Poi divenimmo nuovamente amici, anzi solo allora veramente amici, e ci salvammo reciprocamente la vita più di una volta…
Ci lasciammo indietro anche Udine. Gorizia e la suala sua conca, i fiumi sacri al ricordo di tanti morti, le montagne testimoni delle inaudite sofferenze dei padri. Vedevo tutto per la prima volta; rivissi nel cuore tanti ricordi, tante cose udite e lette. Vicina mi rimase per ore e ore la cara figura di zio Enrico. Il Carso. Cimitero di Redipuglia con le tre Croci in alto ad abbracciare una somma immensa di immensi dolori. Resti di trincee e di rovine. Come doveva essere triste, pensavo, la guerra di allora, fermi sempre, nella terra e nella roccia, a marcire nel corpo e nello spirito. Ben più fortunati (ahimè, pensavo in una illusione di poesia) noi cui erano destinate le corse sulle immense pianure e orizzonti senza confine. Il mare. L’Adriatico rosso nel tramonto. Ancora quanti pensieri! Monfalcone. Lontano Trieste. Verso il confine: andavamo a Lubiana. Lungo la strada ferroviaria continue tende e piccoli appostamenti di soldati. Eravamo in una zona infestata dai ribelli. Che ci attaccassero? Era improbabile, pensavamo. Ma chissà! forse il ballo poteva cominciare molto prima del previsto.
Non nego che desideravo, pur senza confessarmelo, che il treno fosse attaccato. Non sapevo che, bene o male, sarei stato accontentato.
Postumia. Il vecchio confine era vicino. Sembrò che il treno dovesse restar fermo per qualche ora. Con Zorzi uscii di Stazione e ci avviammo alla ricerca dell’entrata delle famose Grotte. Volevamo vederne almeno l’esterno. Eravamo senza bustina e senza cinturone, disarmati quindi. Ci colpì il silenzio che regnava dovunque. Notammo che i lampioni (non era ancora scuro del tutto) erano accesi. Non un’anima viva per le strade. Passò una ronda di un Maresciallo e due Carabinieri con armi automatiche (se ben ricordo) e moschetti. Il Maresciallo ci guardò con faccia scura, ma non disse nulla. Che diavolo aveva? Tirammo avanti incuranti. Non trovammo nessuno: volevamo battere a qualche uscio per chiedere informazioni, ma poi lasciammo andare e riprendemmo la via della stazione. Ecco all’improvviso fucileria, raffiche di mitraglia e scoppi violenti. Ma bene! Che fossero i ribelli? Dovevano essere proprio i ribelli. Ma come mai quegli scoppi? Cannoni? Impossibile. Seppi poi che erano mortai. Presso la stazione vedemmo un fascista che passava di corsa con un mitragliatore, curvo, fermandosi alla cantonata; era in borghese, con la sola camicia nera.
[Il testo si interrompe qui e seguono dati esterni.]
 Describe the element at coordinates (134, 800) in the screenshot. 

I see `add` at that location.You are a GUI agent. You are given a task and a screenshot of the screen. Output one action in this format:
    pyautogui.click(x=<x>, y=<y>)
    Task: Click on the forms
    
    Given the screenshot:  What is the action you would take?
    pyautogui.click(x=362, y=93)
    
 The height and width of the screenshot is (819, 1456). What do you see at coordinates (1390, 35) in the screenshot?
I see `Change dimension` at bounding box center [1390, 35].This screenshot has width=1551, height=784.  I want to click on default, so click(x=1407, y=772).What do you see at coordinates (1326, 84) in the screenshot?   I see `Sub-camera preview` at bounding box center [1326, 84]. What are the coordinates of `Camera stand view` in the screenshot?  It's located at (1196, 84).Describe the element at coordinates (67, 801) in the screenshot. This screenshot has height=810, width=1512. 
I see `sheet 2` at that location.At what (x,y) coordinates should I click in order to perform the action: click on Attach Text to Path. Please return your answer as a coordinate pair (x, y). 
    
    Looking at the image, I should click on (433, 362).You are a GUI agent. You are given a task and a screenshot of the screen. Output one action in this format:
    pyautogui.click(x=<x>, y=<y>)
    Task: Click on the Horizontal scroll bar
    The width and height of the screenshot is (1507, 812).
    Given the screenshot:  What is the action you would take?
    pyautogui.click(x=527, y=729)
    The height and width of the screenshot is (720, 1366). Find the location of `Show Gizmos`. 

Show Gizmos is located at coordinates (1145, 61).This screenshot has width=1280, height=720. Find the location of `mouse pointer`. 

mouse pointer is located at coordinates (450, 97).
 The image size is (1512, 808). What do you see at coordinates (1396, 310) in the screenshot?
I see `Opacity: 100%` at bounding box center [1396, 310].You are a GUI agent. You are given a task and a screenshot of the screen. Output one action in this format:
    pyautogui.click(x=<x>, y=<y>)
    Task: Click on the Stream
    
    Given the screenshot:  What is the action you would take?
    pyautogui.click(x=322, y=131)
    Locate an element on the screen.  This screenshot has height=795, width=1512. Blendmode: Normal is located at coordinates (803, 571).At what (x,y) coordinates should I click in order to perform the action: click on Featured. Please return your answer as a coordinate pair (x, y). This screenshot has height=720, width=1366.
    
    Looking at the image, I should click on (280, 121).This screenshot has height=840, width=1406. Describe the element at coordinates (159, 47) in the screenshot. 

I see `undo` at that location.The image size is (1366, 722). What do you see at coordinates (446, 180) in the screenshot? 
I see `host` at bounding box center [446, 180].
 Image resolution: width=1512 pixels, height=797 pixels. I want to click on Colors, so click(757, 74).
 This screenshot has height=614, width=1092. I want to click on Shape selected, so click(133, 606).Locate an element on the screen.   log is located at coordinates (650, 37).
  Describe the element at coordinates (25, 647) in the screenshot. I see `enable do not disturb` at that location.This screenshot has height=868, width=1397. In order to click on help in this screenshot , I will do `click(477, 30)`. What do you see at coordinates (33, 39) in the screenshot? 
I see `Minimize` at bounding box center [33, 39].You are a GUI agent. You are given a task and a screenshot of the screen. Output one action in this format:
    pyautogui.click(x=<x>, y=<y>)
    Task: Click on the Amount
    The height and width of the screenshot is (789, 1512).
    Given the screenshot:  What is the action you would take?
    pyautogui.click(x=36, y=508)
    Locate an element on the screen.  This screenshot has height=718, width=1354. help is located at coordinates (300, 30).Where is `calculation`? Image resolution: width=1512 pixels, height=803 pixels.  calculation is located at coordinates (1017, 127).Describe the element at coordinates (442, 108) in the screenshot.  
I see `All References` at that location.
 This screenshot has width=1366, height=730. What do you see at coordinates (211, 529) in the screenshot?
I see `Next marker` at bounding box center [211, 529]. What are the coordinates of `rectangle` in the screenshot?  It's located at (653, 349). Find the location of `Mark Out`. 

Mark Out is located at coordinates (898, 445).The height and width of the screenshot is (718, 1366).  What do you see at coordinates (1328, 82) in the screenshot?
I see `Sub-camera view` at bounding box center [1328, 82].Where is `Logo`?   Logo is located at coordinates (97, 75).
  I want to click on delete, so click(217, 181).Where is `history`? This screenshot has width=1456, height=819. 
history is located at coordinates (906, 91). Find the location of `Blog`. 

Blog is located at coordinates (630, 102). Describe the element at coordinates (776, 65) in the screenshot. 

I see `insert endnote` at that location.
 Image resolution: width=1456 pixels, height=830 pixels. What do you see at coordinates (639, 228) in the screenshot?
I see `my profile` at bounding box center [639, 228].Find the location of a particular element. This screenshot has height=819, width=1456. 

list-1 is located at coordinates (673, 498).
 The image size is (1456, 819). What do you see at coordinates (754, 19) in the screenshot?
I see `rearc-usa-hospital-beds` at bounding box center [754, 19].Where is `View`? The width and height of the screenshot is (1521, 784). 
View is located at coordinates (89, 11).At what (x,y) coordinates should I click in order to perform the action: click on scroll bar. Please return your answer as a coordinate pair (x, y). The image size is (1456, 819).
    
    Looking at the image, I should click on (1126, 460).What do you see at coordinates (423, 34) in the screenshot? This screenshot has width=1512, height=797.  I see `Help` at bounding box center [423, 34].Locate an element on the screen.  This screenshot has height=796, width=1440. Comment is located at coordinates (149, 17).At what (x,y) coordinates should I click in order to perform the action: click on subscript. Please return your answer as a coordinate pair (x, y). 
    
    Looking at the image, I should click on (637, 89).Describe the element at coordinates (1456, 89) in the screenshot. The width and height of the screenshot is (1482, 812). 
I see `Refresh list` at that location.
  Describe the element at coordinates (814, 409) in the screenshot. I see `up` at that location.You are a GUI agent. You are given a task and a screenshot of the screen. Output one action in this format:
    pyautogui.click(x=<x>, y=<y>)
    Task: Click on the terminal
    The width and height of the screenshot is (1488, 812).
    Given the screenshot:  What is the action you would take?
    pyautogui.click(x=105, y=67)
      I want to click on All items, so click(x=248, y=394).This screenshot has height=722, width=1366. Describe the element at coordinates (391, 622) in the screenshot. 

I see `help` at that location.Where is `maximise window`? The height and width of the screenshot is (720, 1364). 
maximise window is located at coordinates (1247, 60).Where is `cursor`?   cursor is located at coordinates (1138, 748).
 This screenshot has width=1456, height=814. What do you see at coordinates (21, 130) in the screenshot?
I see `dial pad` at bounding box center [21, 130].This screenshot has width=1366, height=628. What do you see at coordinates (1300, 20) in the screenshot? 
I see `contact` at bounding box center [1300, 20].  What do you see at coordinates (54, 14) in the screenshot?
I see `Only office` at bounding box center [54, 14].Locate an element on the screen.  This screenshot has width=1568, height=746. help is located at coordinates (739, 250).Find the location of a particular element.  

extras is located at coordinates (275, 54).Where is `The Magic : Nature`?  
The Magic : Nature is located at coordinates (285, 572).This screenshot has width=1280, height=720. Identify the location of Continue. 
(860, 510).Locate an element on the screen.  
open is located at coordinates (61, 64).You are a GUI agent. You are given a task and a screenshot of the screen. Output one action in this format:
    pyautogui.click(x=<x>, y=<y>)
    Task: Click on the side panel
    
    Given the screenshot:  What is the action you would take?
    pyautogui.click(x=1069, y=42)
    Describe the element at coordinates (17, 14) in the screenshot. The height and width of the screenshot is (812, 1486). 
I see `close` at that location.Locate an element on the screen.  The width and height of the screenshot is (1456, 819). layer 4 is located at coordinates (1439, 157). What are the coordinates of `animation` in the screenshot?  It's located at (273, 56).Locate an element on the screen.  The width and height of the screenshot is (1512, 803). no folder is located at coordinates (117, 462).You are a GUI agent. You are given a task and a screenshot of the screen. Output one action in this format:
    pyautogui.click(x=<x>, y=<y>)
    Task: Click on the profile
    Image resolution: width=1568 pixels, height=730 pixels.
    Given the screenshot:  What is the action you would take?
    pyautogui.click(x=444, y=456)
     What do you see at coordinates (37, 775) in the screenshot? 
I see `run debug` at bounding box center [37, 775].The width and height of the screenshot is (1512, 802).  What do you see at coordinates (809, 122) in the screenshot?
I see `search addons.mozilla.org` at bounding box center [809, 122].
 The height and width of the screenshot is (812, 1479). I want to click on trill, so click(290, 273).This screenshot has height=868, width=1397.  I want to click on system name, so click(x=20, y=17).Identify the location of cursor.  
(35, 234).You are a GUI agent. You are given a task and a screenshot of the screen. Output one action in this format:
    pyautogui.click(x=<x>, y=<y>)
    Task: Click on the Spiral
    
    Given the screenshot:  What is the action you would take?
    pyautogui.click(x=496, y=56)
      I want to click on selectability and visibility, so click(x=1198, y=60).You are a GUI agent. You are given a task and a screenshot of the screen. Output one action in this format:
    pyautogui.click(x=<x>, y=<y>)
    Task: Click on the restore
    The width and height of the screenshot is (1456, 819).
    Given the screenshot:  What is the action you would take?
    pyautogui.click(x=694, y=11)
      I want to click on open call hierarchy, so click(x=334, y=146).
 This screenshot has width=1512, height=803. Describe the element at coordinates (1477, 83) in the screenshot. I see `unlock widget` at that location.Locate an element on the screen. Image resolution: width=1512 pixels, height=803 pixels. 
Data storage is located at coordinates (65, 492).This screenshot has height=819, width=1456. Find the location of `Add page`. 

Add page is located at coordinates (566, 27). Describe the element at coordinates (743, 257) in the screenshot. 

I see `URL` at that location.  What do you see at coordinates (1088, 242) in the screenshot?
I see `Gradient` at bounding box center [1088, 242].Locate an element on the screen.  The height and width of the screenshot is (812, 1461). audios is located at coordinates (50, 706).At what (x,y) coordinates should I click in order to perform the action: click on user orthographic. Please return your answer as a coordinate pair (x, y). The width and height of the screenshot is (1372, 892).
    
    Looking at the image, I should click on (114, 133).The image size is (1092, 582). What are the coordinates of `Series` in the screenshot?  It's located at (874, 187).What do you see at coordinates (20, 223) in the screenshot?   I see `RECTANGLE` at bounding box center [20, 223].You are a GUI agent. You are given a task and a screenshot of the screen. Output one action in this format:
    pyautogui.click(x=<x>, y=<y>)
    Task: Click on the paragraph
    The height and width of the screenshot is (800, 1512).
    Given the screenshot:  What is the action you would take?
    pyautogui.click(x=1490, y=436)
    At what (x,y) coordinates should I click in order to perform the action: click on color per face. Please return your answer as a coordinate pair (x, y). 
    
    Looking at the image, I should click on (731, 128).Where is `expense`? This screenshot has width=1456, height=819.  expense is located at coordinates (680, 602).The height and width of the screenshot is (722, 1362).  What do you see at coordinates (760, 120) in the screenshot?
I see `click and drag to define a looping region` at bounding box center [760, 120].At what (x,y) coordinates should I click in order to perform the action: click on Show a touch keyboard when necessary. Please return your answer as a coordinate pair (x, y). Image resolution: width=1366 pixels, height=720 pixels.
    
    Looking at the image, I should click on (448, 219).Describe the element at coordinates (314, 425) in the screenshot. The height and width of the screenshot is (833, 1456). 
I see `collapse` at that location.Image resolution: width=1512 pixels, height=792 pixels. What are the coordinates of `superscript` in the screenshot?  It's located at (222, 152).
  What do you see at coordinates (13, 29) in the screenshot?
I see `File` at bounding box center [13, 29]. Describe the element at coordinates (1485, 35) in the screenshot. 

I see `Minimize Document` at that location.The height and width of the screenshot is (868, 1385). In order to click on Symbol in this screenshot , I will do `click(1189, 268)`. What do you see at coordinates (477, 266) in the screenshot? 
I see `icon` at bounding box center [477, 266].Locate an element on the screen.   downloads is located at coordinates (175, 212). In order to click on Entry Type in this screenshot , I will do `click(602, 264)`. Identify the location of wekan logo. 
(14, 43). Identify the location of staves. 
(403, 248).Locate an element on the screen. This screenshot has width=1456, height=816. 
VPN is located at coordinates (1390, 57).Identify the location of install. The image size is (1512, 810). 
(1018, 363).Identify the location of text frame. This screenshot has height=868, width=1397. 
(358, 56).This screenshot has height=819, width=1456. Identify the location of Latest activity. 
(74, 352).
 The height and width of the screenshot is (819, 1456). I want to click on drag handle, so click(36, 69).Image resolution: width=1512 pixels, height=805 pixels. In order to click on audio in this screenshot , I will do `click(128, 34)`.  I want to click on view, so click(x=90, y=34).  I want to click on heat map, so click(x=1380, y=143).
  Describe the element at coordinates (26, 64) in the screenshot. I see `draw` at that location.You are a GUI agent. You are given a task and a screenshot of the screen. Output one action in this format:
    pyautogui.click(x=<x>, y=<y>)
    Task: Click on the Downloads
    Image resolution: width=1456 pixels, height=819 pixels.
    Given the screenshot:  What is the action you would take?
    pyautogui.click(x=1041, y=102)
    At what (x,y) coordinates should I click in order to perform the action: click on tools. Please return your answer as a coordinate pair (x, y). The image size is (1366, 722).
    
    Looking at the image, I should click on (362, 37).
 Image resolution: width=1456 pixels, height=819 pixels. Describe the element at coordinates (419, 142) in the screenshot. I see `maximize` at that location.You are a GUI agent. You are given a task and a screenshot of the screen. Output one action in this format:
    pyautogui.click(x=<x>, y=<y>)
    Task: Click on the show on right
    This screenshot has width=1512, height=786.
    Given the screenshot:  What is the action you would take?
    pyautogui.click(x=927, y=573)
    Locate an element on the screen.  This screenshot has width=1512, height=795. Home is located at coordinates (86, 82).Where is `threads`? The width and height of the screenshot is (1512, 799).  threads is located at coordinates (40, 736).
La cosa diveniva emozionante; alle scariche, vicine, succedevano pause di silenzio.
In stazione un certo tumulto, soldati di varie armi, Carabinieri, camicie nere. Si seppe che poco più giù, dove il treno era da poco passato, un Sergente era rimasto ferito a una gamba. Era laggiù che si sparava. Una locomotiva partì a prendere il ferito. Sapemmo che il giorno prima era rimasto ucciso un Tenente dei Bersaglieri.”